Study material:
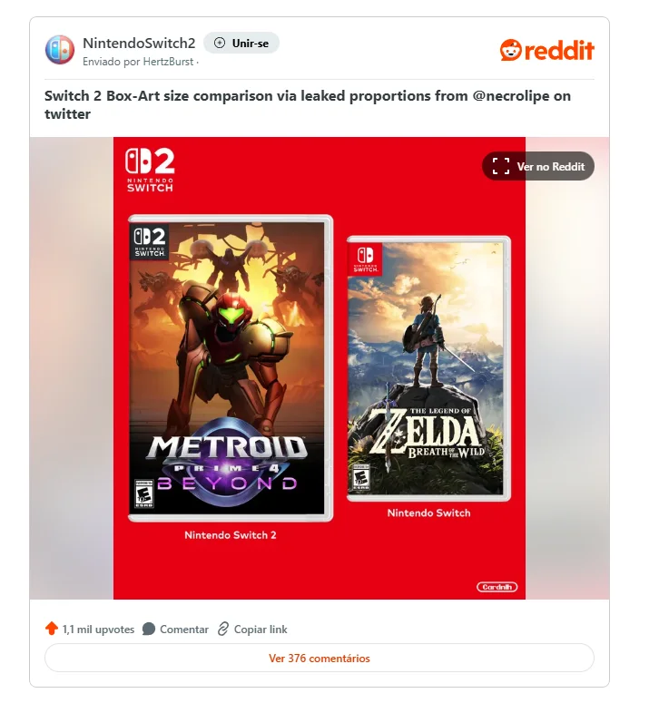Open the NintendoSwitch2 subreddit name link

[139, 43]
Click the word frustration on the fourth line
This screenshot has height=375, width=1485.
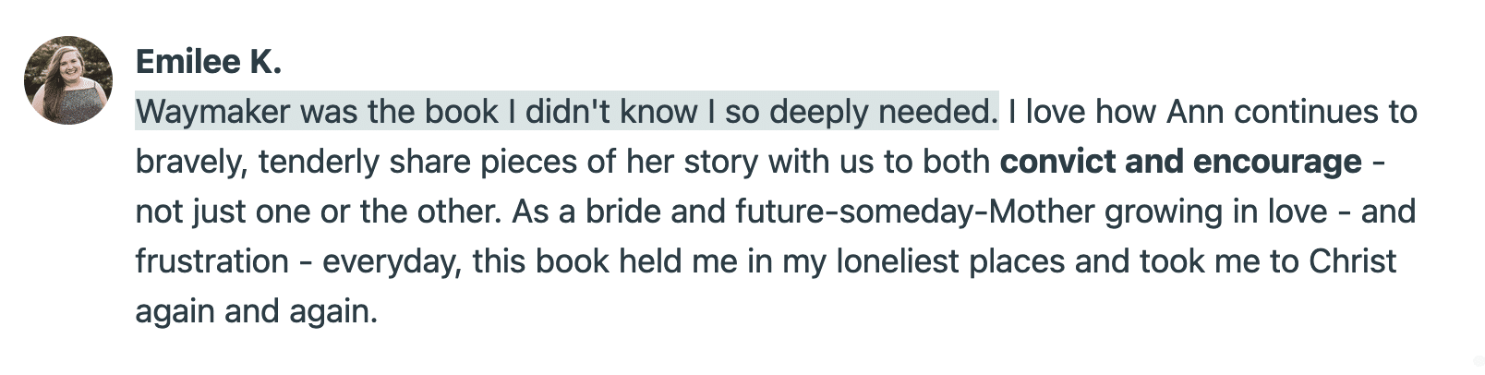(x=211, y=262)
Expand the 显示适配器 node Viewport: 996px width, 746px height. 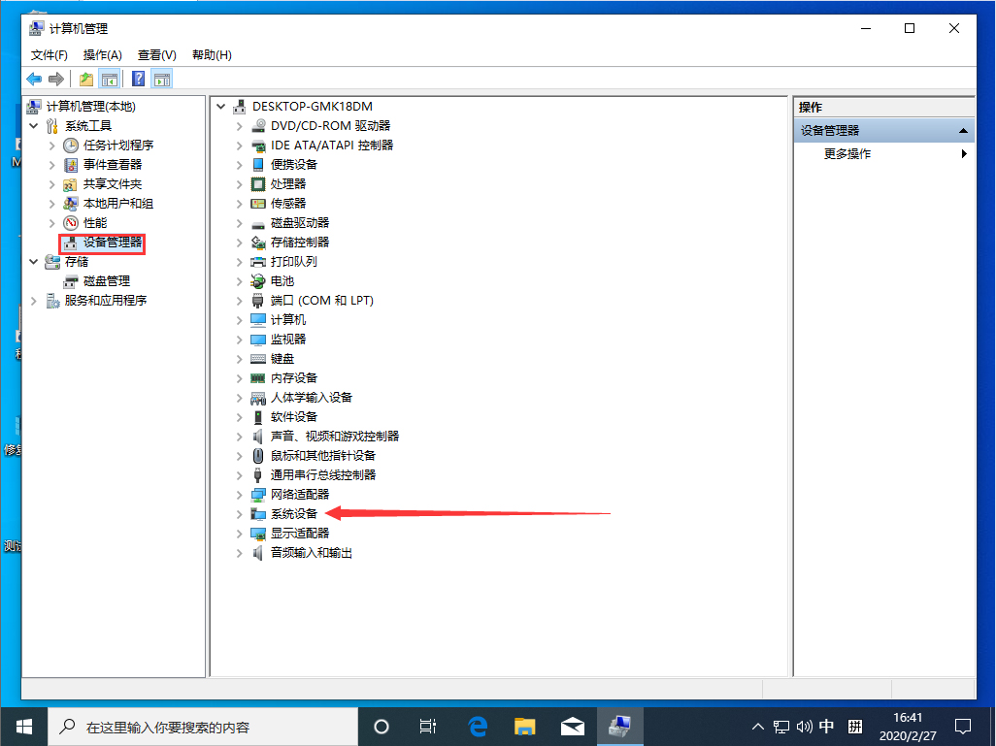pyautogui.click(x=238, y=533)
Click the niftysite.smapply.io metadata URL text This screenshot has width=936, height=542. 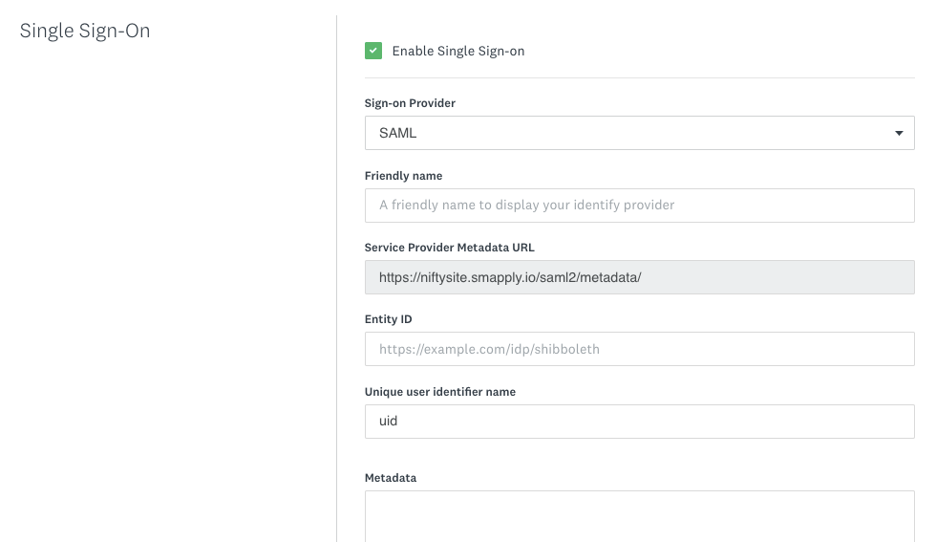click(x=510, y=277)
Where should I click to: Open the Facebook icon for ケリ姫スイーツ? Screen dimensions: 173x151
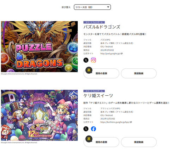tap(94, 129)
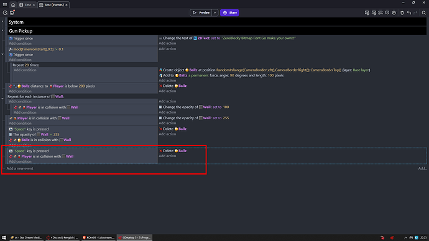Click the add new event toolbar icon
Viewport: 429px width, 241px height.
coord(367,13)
* * *
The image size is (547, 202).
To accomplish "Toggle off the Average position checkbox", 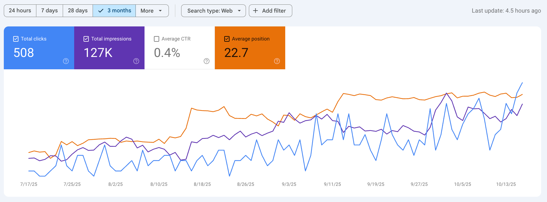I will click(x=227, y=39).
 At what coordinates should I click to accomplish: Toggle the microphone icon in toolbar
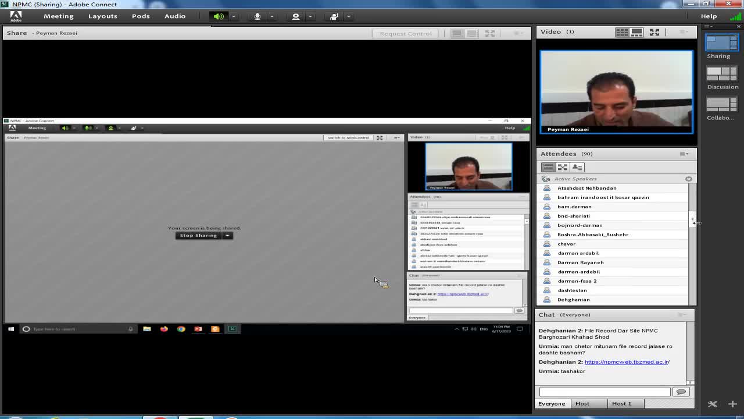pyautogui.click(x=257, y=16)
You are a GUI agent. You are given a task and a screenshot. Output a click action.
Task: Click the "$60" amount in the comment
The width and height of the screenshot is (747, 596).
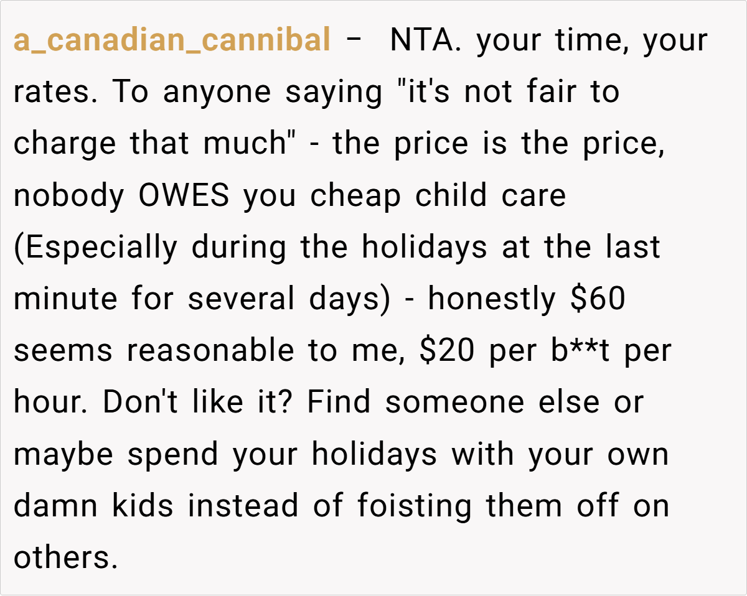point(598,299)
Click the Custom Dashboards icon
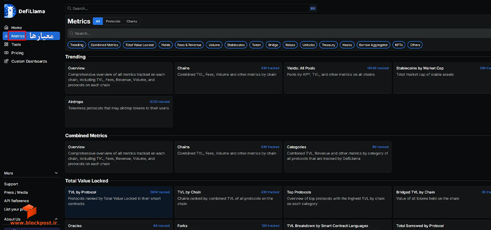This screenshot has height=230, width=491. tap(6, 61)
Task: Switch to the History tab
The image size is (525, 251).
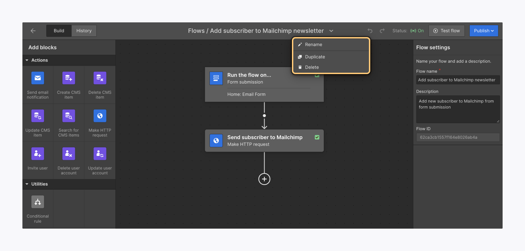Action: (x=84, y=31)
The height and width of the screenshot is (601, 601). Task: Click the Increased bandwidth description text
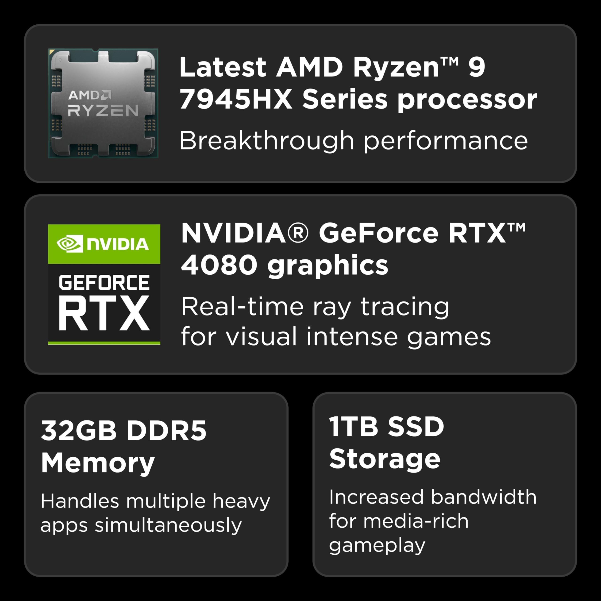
--
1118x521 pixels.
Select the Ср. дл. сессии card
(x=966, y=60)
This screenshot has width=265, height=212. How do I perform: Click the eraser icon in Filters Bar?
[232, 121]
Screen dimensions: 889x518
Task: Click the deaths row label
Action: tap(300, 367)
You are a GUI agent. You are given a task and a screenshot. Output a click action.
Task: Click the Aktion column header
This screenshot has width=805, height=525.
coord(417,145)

Task item: Above are the records. Copy only the lines from the one with "in the comment" through the one with "The height and", exactly, with no pictures.

Written solution:
Task: Click the "$60" amount in the comment
The width and height of the screenshot is (747, 596).
point(598,299)
Click the Custom Dashboards icon
This screenshot has height=230, width=491. tap(6, 61)
Task: Switch to the History tab
The image size is (525, 251).
Action: (x=84, y=31)
The height and width of the screenshot is (601, 601). Task: Click the Increased bandwidth description text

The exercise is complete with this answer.